It’s not that Joe Martinez was hoping for a winter storm to hit Santa Fe. But that doesn’t mean one wouldn’t help sales.

Martinez has been selling firewood for 15 years.

On Nov. 20, he stands besides two loads of it at the lot on the edge of Old Las Vegas Highway during a cloudy, chilly day.

Weathermen predicted that the sleet that blanked northern New Mexico would turn into snow within days. Martinez—who was selling one load of oak for $150 and a load of mixed wood for $100—estimated he'd get customers by the evening.

It's the time of year for Santa Feans to start burning firewood—whether for decoration or as a primary heat source. SFR gathered some pointers on how to buy it, store it and burn it.

"See the oak?" Martinez asks, holding up the thick, heavy wood. "You need some other kind of wood to burn. 'Cause this oak— you can't just start [with] it. You know what I mean? Because it's so dense, it's so hard. You have to have a fire going before throwing one of these in. Once it gets going, it'll burn for a long time."

"It burns slower and it burns hotter," he adds. That's why he and other vendors say you get the best bang for your buck if you maintain fires with different species of wood.

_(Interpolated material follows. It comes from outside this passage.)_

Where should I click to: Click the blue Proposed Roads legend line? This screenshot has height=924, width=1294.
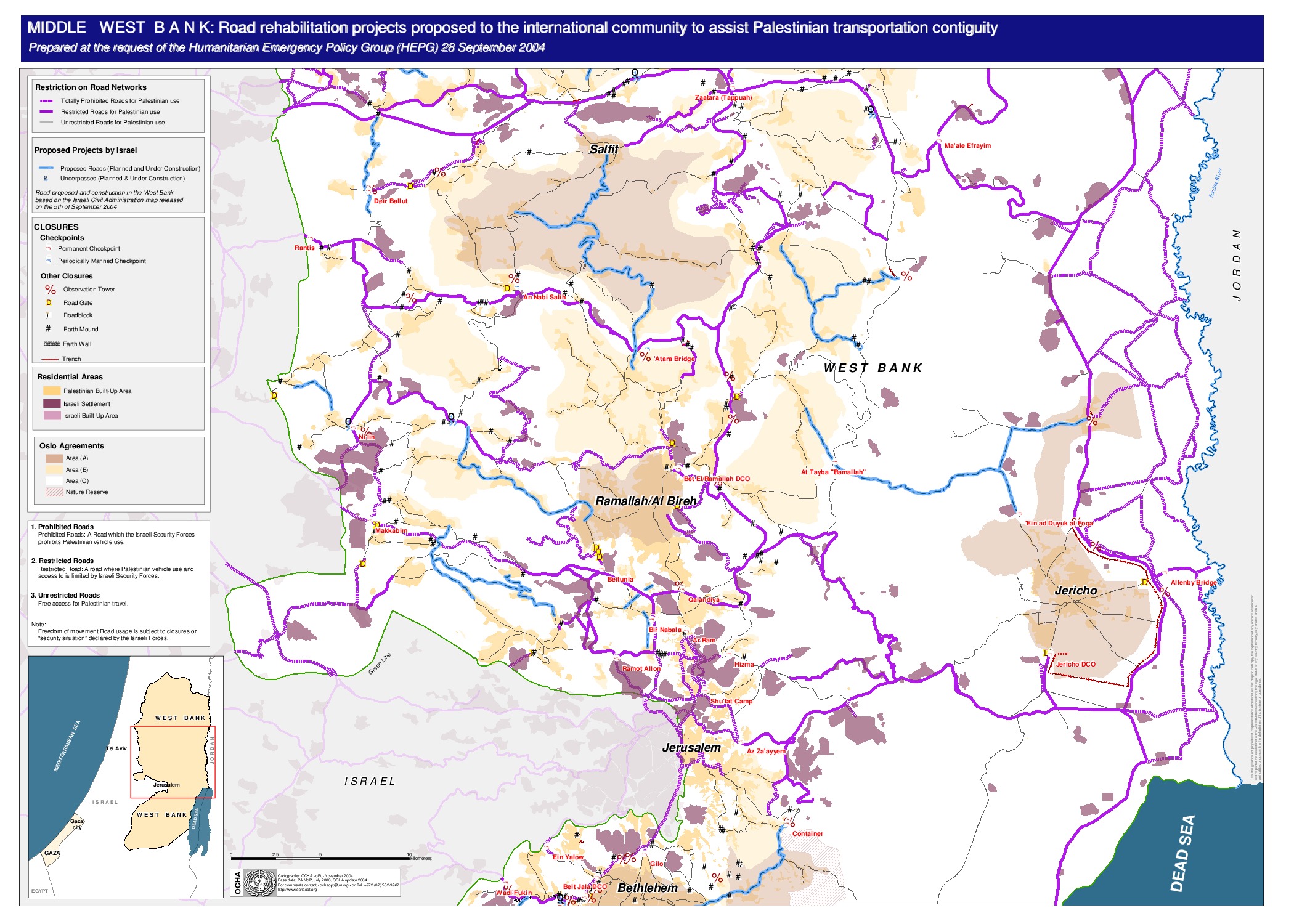[x=46, y=168]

Martinez' mixed load included red and white cedar. The red cedar can have a purple tint to it and always releases a nice aroma when it burns—making it a popular choice for customers. The white cedar has a less obvious, more earthy aroma, and it burns slower and hotter than the red cedar, notes Martinez, who says the cedar variety tends to crackle when burned. He also has pine, which he says is a good starter wood, and piñón, a Santa Fe favorite that, according to the website for Santa Fe EcoWood, another local vendor, "rivals hardwoods with excellent heat output, slow burning, minimal ash for clean-up." It burns well with other woods and is a natural mosquito repellant, adds the site.

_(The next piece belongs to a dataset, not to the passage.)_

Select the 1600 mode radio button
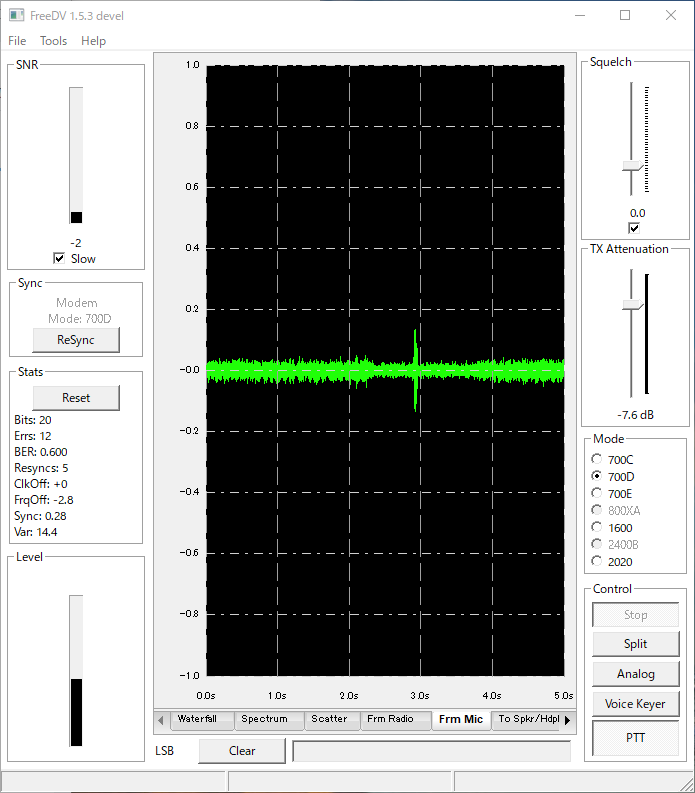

A young company that gets wood from tree reduction projects and from dead wood in the national forest, EcoWood, "Santa Fe's premier firewood company," has become a big rival for peddlers on Old Las Vegas Highway like Martinez, who collects wood from a ranch in Las Vegas, NM, where he lives.

Chris Suarez, field supervisor for Santa Fe EcoWood, says that customers looking to buy a cord of wood should know how to measure it to make sure they're getting all the wood for which they pay. A cord, according to the National Institute of Standards and Technology, is 128 cubic feet of neatly stacked wood—which can be measured as four feet deep by four feet high by eight feet long.

Suarez says that customers should also make sure the wood they're buying isn't wet—in other words, that it's seasoned. Unseasoned firewood, also known as green, says the company's website, "is wood that hasn't had enough time to dry out all its moisture content." (The Environmental Protection Agency notes that wood burns best when the moisture level is less than 20 percent and that wood moisture meters are available for anyone to purchase.) Unseasoned wood smokes "profusely" when it burns, says the company, and doesn't release as much heat. It can also potentially damage a chimney because of the steam and chemicals, says the company. That's why the EPA advises against burning it, and says that it's best to season wood outdoors through the summer for six months before burning it.

"Make sure [the logs] make a clunking noise," Suarez says. That's an indicator that they're fully seasoned. As for storing wood, Suarez and Martinez both tell SFR it's best to make sure it's stacked off the ground to ensure that it doesn't rot and to store it away from your home to ensure it doesn't become a home for rodents and insects.

"I think it's important for people to educate themselves before purchasing wood," says Martinez. "Some people get burned because they don't know any better."